The magistrate is speaking. I don’t understand – can’t understand – the words she’s saying, but I like the tone. It reminds me of when Wilf and I would watch the football scores coming in, on our tummies in front of the television, and we would try to predict the results from the tone of the announcer’s voice. I can hear it. While this is serious … she’s saying. The rest is currently unsaid, but I understand what it’ll be. The State: nil, Joanna: one.

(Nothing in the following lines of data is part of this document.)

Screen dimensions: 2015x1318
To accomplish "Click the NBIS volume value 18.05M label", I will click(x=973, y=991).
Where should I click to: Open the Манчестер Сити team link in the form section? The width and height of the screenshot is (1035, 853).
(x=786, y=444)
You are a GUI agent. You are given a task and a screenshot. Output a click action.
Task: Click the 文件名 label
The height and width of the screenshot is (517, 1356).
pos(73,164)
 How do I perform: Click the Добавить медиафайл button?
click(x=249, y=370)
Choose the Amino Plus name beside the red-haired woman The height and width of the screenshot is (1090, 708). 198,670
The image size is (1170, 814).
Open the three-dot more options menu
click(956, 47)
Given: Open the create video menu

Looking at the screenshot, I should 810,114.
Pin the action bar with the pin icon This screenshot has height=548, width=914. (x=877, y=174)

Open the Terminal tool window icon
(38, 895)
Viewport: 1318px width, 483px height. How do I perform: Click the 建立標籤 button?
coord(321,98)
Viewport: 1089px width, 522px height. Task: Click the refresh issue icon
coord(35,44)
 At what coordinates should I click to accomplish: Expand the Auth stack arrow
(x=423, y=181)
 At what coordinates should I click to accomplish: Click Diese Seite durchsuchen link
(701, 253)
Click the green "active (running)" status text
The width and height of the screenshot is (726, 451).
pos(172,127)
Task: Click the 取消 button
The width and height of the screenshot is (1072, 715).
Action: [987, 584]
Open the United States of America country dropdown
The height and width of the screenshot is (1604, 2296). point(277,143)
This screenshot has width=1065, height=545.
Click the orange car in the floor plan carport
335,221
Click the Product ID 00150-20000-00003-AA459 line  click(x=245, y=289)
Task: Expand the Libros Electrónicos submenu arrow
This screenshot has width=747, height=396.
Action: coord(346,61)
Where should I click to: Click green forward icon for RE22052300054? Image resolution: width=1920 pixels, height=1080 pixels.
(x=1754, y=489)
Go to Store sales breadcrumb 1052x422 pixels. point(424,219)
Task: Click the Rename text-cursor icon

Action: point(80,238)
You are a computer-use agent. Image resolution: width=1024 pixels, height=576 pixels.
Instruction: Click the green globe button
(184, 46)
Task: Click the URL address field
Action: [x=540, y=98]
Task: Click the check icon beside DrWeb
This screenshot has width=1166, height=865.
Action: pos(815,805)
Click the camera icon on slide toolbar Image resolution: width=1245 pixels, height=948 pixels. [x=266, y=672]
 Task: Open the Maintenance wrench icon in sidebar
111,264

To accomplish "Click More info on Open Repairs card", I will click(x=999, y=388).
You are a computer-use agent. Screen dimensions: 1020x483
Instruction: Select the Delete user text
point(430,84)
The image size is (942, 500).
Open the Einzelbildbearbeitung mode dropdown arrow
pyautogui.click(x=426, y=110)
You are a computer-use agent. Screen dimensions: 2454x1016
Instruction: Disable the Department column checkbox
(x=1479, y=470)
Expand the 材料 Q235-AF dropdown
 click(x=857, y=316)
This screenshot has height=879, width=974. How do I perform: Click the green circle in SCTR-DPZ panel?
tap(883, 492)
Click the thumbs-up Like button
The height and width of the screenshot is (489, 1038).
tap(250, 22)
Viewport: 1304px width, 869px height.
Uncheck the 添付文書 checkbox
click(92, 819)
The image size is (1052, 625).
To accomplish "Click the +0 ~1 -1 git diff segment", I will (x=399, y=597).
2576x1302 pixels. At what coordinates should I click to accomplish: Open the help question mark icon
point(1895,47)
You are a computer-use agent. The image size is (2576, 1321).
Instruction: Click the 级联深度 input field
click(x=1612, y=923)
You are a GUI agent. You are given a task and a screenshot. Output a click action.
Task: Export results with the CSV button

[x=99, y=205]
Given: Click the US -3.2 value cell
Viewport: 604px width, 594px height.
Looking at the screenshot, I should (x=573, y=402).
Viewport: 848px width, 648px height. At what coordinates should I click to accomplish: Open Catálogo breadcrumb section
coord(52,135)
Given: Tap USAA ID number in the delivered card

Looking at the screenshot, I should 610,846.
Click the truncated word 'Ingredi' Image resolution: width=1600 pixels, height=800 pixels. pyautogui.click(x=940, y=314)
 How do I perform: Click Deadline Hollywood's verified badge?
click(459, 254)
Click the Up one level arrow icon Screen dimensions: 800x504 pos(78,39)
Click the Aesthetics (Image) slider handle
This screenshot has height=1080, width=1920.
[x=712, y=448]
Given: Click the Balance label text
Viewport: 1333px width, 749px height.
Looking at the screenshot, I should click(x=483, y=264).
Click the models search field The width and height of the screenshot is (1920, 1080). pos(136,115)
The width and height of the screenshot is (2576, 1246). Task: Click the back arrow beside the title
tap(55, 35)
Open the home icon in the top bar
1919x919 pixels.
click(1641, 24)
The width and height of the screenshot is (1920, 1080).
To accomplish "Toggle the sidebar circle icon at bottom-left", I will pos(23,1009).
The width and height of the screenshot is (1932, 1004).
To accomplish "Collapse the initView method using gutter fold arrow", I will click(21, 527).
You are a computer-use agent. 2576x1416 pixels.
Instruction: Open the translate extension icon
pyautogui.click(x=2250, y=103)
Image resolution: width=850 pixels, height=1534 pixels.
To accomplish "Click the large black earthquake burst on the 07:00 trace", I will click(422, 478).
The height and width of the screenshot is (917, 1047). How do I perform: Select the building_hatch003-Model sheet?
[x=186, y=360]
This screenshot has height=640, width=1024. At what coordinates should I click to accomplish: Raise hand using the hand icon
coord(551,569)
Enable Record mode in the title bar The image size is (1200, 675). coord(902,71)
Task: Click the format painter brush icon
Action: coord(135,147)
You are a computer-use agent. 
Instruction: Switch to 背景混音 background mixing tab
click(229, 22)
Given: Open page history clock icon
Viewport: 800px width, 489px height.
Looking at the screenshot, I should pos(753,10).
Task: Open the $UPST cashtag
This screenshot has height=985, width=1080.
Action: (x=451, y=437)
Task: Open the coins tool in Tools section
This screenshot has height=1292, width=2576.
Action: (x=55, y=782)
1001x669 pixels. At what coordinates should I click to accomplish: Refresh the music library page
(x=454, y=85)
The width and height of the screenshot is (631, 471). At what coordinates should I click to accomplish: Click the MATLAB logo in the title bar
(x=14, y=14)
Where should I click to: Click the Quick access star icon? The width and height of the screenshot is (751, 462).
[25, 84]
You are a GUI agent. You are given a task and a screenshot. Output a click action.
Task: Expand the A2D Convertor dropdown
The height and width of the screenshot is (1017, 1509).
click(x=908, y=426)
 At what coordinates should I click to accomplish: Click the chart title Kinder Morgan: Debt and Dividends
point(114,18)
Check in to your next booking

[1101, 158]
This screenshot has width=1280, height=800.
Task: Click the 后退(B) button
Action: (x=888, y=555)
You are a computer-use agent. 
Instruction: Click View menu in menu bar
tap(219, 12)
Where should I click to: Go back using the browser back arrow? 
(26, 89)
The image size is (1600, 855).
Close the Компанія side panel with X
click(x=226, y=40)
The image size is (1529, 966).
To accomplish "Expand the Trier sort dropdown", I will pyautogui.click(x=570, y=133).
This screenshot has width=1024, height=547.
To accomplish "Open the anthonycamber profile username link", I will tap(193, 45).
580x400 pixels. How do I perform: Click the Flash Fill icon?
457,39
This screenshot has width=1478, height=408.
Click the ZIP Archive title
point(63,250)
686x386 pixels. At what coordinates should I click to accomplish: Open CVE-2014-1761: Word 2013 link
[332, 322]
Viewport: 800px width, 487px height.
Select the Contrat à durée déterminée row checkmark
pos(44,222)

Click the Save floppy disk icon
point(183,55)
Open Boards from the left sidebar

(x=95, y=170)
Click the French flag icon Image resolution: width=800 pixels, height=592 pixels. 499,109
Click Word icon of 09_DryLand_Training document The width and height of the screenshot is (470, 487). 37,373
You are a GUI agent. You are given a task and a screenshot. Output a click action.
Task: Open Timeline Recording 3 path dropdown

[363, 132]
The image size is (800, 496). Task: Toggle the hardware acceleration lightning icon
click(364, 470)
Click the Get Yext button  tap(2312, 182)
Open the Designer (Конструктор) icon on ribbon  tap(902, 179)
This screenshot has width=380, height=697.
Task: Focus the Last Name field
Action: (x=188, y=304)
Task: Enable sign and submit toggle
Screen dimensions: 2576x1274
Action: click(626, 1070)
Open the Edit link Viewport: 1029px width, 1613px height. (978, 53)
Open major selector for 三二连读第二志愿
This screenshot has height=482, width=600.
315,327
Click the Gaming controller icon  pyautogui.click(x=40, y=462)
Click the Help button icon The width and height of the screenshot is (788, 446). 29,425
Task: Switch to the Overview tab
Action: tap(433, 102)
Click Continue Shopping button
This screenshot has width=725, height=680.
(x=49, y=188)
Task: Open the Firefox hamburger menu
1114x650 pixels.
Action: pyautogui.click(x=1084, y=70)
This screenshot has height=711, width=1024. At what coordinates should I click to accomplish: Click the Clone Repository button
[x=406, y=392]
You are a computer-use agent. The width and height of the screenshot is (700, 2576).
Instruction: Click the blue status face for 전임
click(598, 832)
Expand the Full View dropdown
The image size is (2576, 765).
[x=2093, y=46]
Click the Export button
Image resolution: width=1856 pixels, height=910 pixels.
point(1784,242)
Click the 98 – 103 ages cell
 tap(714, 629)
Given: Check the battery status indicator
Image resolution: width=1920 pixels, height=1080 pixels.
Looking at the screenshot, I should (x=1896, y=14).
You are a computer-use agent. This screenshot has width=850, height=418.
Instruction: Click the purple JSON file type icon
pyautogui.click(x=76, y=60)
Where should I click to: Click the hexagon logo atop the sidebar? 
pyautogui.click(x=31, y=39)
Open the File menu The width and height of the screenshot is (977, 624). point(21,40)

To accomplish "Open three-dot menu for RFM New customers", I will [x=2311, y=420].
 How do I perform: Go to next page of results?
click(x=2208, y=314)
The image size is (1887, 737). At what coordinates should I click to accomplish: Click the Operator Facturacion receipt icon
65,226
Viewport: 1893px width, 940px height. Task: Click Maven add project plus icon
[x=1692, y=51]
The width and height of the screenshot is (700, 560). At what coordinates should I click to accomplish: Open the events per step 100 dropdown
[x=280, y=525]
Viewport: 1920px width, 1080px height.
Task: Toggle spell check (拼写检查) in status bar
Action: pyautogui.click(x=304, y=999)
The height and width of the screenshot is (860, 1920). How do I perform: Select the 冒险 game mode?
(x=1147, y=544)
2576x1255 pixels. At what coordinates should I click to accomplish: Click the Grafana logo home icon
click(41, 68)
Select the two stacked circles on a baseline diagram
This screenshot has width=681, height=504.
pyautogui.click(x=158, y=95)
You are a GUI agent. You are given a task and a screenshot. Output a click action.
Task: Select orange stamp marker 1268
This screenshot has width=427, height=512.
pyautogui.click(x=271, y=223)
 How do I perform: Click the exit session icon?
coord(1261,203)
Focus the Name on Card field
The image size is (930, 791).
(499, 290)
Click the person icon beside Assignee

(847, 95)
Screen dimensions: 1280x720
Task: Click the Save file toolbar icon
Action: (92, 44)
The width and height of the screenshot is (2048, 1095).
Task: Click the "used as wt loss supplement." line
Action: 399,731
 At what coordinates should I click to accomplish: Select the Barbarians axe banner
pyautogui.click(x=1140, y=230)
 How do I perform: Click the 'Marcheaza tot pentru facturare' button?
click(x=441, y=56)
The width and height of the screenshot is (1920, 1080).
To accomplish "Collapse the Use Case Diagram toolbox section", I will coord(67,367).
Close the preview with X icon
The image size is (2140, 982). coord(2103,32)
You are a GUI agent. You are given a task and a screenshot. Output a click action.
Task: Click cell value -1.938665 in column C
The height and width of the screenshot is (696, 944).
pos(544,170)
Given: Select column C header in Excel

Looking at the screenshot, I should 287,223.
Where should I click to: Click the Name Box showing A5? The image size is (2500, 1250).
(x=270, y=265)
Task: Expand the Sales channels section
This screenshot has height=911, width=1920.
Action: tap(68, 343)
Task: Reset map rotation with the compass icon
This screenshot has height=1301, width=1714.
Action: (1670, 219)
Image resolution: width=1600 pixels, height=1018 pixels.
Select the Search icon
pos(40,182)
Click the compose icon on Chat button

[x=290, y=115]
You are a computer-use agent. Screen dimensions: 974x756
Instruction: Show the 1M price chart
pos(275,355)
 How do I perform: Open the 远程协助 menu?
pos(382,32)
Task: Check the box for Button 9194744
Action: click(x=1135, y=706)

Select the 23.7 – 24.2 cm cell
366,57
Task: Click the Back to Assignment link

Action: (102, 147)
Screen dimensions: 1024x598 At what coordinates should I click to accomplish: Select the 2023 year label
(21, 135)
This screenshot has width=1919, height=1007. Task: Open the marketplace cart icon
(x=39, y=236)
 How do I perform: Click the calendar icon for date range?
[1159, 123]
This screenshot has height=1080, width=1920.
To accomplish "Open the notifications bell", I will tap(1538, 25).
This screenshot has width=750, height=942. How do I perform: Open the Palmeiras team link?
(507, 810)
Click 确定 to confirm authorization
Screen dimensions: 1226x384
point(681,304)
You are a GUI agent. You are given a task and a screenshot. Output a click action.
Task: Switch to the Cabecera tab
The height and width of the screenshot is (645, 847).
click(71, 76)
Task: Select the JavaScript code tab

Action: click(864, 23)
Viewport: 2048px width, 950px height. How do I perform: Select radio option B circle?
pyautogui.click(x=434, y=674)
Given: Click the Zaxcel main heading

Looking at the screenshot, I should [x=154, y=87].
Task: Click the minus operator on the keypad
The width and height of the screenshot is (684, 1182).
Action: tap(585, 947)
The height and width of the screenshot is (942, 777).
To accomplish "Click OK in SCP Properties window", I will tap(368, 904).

She is listing the things I haven’t done. I didn’t flee the scene. I have not attempted to conceal evidence. I have not ever committed an offence before. And then she says: The defendant sought immediate help. I ignore this, not letting my mind look at it, like trying to hold still a mechanical toy.
‘And so I am minded to think that, although this carries with it the risk of a very long prison sentence, I am not of the view that the defendant needs imprisoning pending trial.’
I look across at Sarah, wondering if what I’m hearing is correct. Her back is to me, her head bent, intently listening to the magistrate. I look at Reuben instead. He’s looking directly at me. He’s wearing a shirt and tie; he hates ties, always pulls them off at the earliest opportunity, always looks slightly scruffy, even when he’s trying hard not to.
The magistrate moves on to bail conditions. I don’t listen to them. I am daydreaming about how I am to be – temporarily – free. I don’t want to think about the tomorrows; the trial, the aftermath. I will think only of right now, I tell myself. The sky beyond those windows. The weather. Our tiny basement flat. Reuben. All mine for a few more months of borrowed time.